Kisruh Pengosongan Hotel Sultan, Ini yang Dibeberkan oleh Pontjo Sutowo
- Istimewa
“Kami juga mengajukan permohonan hak atas tanah kepada Negara melalui Menteri Dalam Negeri RI,” katanya.
Permohonan itu dikabulkan dengan adanya SK Mendagri tanggal 3 Agustus 1972 mengenai pemberian Hak Guna Bangunan kepada PT. Indobuildco atas tanah seluas sekitar 15 hektar.
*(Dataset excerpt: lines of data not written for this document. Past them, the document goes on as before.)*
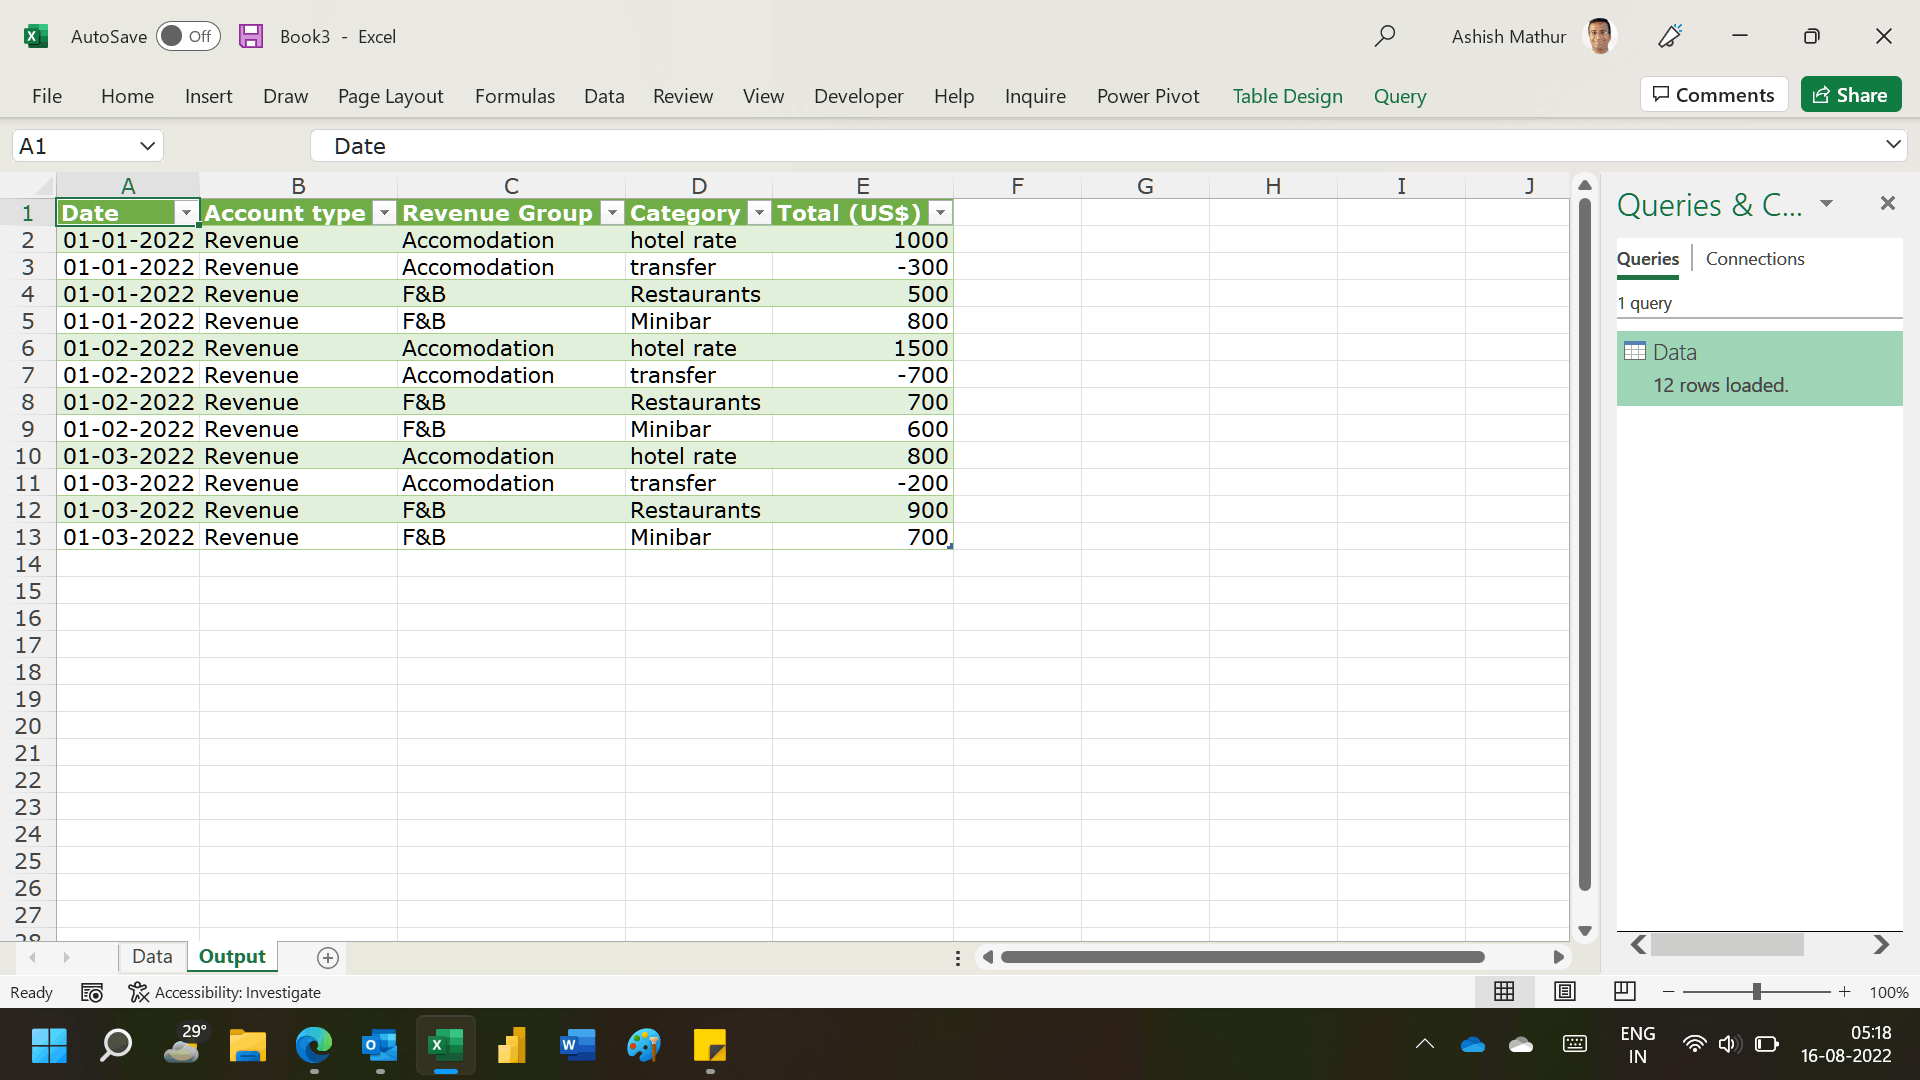This screenshot has height=1080, width=1920.
Task: Click the Query menu tab
Action: pos(1400,95)
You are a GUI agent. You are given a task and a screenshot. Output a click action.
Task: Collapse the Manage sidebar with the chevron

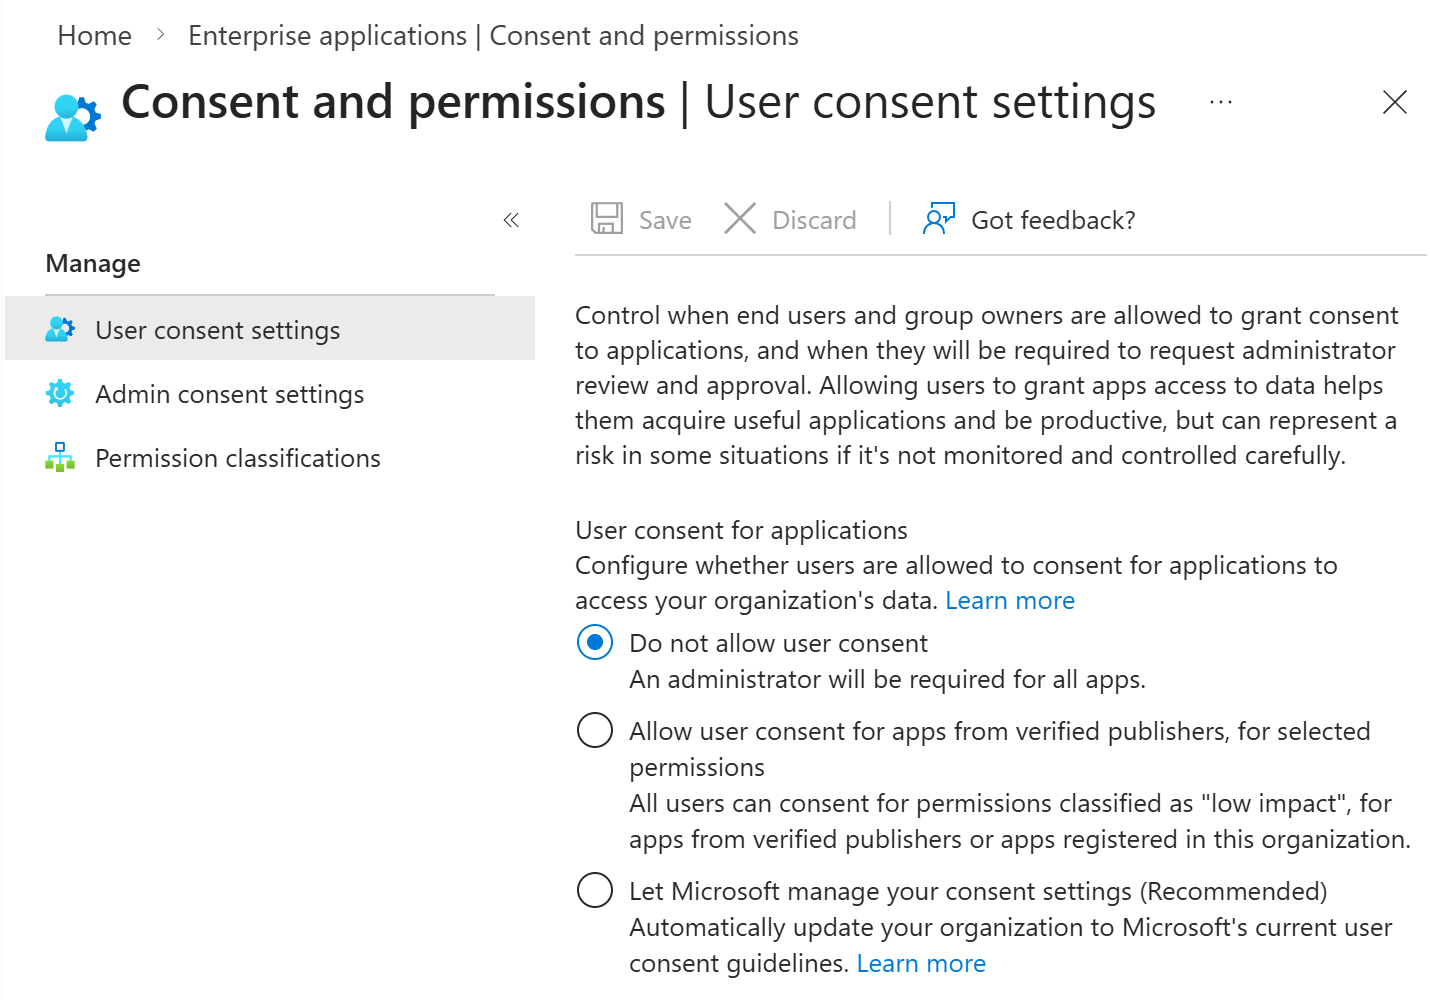pos(511,219)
“Dalam SK itu ditegaskan HGB yang dimaksud merupakan tanah Negara atau bukan tanah Hak Pengelolaan Lahan (HPL),” kata Pontjo.
Begitu juga dengan SK Gubernur DKI Jakarta ketika itu.
Pontjo juga mengatakan bahwa pihaknya telah memiliki dokumen pelepasan hak dari Direktur Gelora Senayan pada tanggal 27 Juli 1972 itu.
“Memang benar, mereka yang membebaskan lahan, tetapi setelah mereka bebaskan, mereka juga yang melepaskan lahan itu,” tegasnya.
Dia menjelaskan, lahan itu diperoleh PT Indobuildco disertai dengan kewajiban PT. Indobuildco untuk membayar kepada Pemda DKI Jakarta, KONI Pusat dan Jakindra sebesar US$ 1.500.000.
Sedangkan terkait pembangunan Gedung Konferensi (Conference Hall) merupakan salah satu syarat untuk memperoleh izin dan penunjukkan tanah bekas Jakindra seluas 13 hektar sesuai SK Gubernur DKI Jakarta.
Selain itu, PT. Indobuildco juga diharuskan membayar kepada Yayasan Gelora Senayan sebesar US$ 6.000.000 sesuai perjanjian antara Yayasan Gelora Senayan dan PT Indobuildco pada Maret 1978.
“Dana itu sesuai arahan Presiden RI tidak boleh dipakai, tetapi merupakan dana abadi bagi kas Yayasan Gelora Senayan dan hanya bunganya yang boleh dipakai,” tegas Pontjo.
Pontjo menyayangkan adanya opini yang dikembangkan seolah Negara tidak memperoleh pemasukan apapun.
Padahal, setiap tahun, pihaknya rutin membayar pajak yang mencapai Rp 80 Miliar.
![]()
Pontjo Sutowo Pemilik PT Indobuildco sebagai pengelola Hotel Sultan di kawasan kompleks Gelora Bung Karno (GBK)/Istimewa
“HPL tidak boleh menghilangkan HGB. Okelah kalau tanah bisa diperdebatkan, tetapi kan ada bangunan yang sepenuhnya milik kami. Apalagi, kami semula memperoleh HGB di atas tanah Negara, bukan hak pengelolaan lahan (HPL). HPL ini datang belasan tahun setelah kami miliki HGB,” tegas Pontjo.
“Kami hanya mengharapkan adanya perlindungan hukum. Kami mau berbicara untuk menyelesaikan secara baik-baik, tetapi tiba-tiba ada upaya untuk menguasai,” jelas Pontjo.